27th Sunday in Ordinary Time Year B

     People often claim that the Catholic Church is simply not relevant in the 21st century, yet Pope Francis’s visit to the United States clearly shows that She is just as relevant as ever. What other leader’s presence causes most news outlet to change their normal programing to catch his every word, or brings the president to publicly declare on the White House lawn the greatness of the Church in the United States, or moves lawmakers to tears and moves millions of everyday Americans flocking to Washington DC, New York and Philadelphia, braving long lines and tight security for the hope of simply catching a glimpse of the Vicar or Christ on earth? Anytime a Pope visits it is truly a time of special blessing and there is a reawaking of the faith for many who have fallen away, a deepening of faith for those who are practicing and an invitation for all people to discover the beauty of the Catholic Church. Wherever you find yourself, if Pope Francis’s visit has moved you to deepen your faith please know you are most welcome here and I am always here to talk with you.

     While Pope Francis has certainly taken the world by storm, he is not without controversy for some.
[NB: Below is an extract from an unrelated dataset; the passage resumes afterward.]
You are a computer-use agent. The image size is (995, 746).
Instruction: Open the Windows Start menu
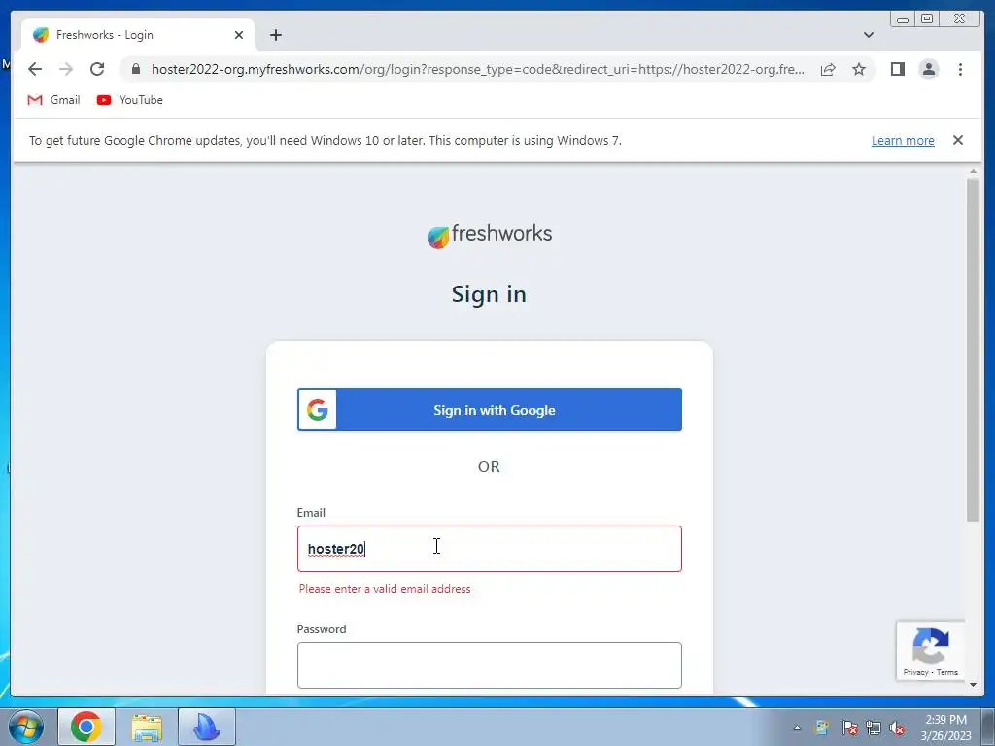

Politicians, media pundits and even Catholics seize his words to push their agenda, leaving some to ask if the Pope is a socialist, if he is really prolife, and even if the Pope is really Catholic, but this line of questioning is too political and completely misses the point. Pope Francis does not think in political terms, he doesn’t think as a conservative or a liberal, rather Pope Francis thinks in terms of the person, what he calls the “theology of encounter.”

     Pope Francis is teaching us that Jesus came not as a philosophical idea or political system, but as a person. He is showing us that God became man to have a relationship with us as persons. He is reminding us that we are not ideas, categories, or political alliances. While we can often identify ourselves as Republican or Democrat, conservative or liberal, white or black, gay or straight, pro-life or pro-choice, etc. behind the label or idea is a person: a person with a life story and an eternal destiny. Pope Francis is reminding us that the teaching of Jesus calls us to put aside these labels and to come person to person with our brothers and sisters recognizing that we are all children of the same God who is our Father. He is challenging us to defend the teachings of Jesus Christ while reminding us to ask ourselves how do I encounter a person. Do I truly meet the person or do I label them? His visit to the United States invites us to pause for a moment to strip away the emotionalism and ideology and to ask: who are the people in this hot-button “issue”? Have I allowed for a heart-to-heart encounter with a person? Can I look beyond the labels and name calling to see a person? While the Church, unabashedly upholds the dignity of every human life and the intrinsic evil of abortion she knows that often times many women feel trapped in their situations or feel forced into an abortion. This is why, we as a Church, work to provide resources for women in difficult and crisis pregnancy’s, why we work to bring lasting changes to social structures that leave some women feeling like abortion is their only option and why the Archbishop has a standing promise to any woman that our Archdiocese will provide any funds necessary to help a woman raise her child.

     We as Catholics cannot preach that abortion is wrong and then fail to help those who feel like they have no other choice. We must also work to help men and women who have had an abortion and are struggling with the consequences of their choice because we know that God’s mercy is truly boundless, and His hope is available to all people, regardless of the mistakes we have made.

     If we truly want to be prolife, we must recognize that the culture of death goes deeper than just abortion and we must examine ourselves and how we have contributed to the culture of death in our society remembering that anytime we deny someone the rights and dignity that is due to them as a person, we contribute to the culture of death. Have I, by my words or actions, supported or encouraged abortion? Have I, by my thoughts, words, or actions, treated someone as less than equal? Have I treated someone as less deserving of respect and dignity because of their race, their socioeconomic situation, their age, their beliefs, their ability to work, their mental or physical abilities, or the choices they have made? In what ways have I contributed to the idea that some people are less worthy of rights and respect than others? As a Church, we work to protect not just the rights of the unborn, but of all people, certainly by our words, but most importantly by our actions.

     There is great evil in our society today and we cannot remain silent. We must speak out to defend the unborn and in defense of marriage, but we must speak not only with our words but with our actions, striving not to debate with philosophies or political alliances but rather searching out opportunities for encounters with human people, created in the image and likeness of God, remembering that “the primary capital to be safeguarded and valued is man, the human person in his or her integrity. Man is the source, the focus, and the aim of all economic and social life.”[1]

[1] Pope Benedict XVI Caritas In Veritate par. 25.